Things to do:
1. Transcribe the passage of the text on business video types that begins at the words "Tutorial videos are" and ends after the words "and subtle audio.".
2. Answer these questions from the text on business video types:
(a) What production qualities do tutorial videos benefit from?
(b) What are Q&A videos with customers great for?
(c) Which industry is given as an example where event videos are often the highlight of the year's PR, branding, and marketing efforts?

Reading text:
....
6. Video Documentary

An oddball among business video types, documentary videos are meant to provide a historical, fact-based account of your company’s past. Documentaries can be a useful onboarding tool, but they can also work for branding, PR, and even marketing. In terms of content, business documentaries usually feature interviews with employees, management, and stakeholders, tours of production facilities, snapshots of everyday activities, and highlights from the company’s history.

7. Tutorial Video

Tutorial videos are one of the most common types of video content on the web. Their goal is to teach viewers certain topics or practical activities in a step-by-step manner. In a business context, tutorial videos often teach viewers how to use product and services, as well as how to troubleshoot issues associated with these products and services. In terms of production, tutorial videos benefit from high production values, fixed camera angles, a neutral tone, and subtle audio.

8. Q&A Video

Most people respond better to content they can relate to their everyday experience. The Q&A video format is a way to leverage this principle for a variety of business goals. Recorded Q&A sessions with employees are an excellent way to teach job seekers and recruits about your company without relying on lengthy info-dumps. Similarly, Q&A videos with customers are great for highlighting the human face of your enterprise.

9. Event Video

If your company often participates in business events such as trade shows, panels, industry gatherings, etc., it can be worthwhile to record footage on the ground and create some event videos. These videos can be both educational and entertaining, as they provide a glimpse into how your company works in practice when confronted with other companies in a public space. For some businesses, for example those operating in the video game industry, event videos are often the highlight of all PR, branding, and marketing efforts for the year.
....
(Stored data)
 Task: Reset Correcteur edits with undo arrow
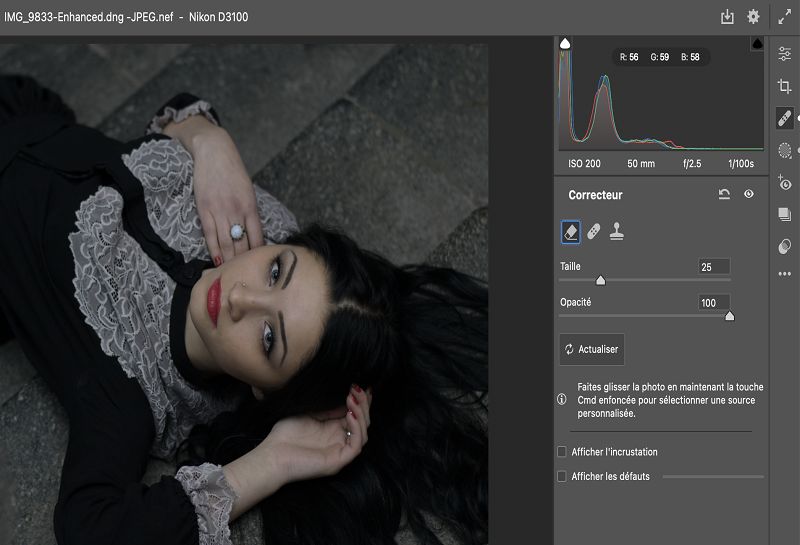pos(724,194)
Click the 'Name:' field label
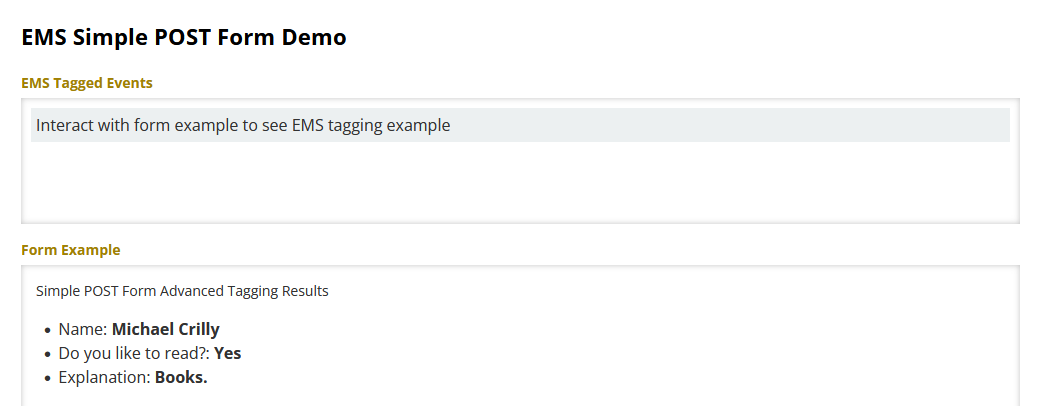This screenshot has height=406, width=1041. 83,329
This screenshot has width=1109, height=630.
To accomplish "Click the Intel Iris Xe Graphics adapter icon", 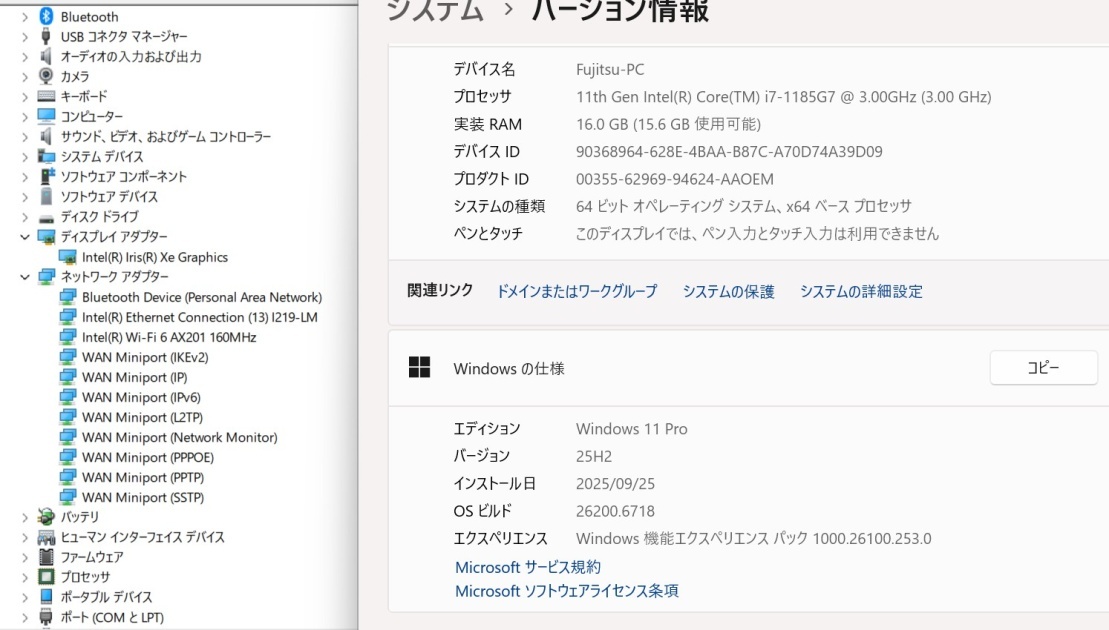I will click(68, 257).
....
Per-task answers:
1.
Tutorial videos are one of the most common types of video content on the web. Their goal is to teach viewers certain topics or practical activities in a step-by-step manner. In a business context, tutorial videos often teach viewers how to use product and services, as well as how to troubleshoot issues associated with these products and services. In terms of production, tutorial videos benefit from high production values, fixed camera angles, a neutral tone, and subtle audio.

2.
(a) High production values, fixed camera angles, a neutral tone, and subtle audio.
(b) Highlighting the human face of your enterprise.
(c) The video game industry.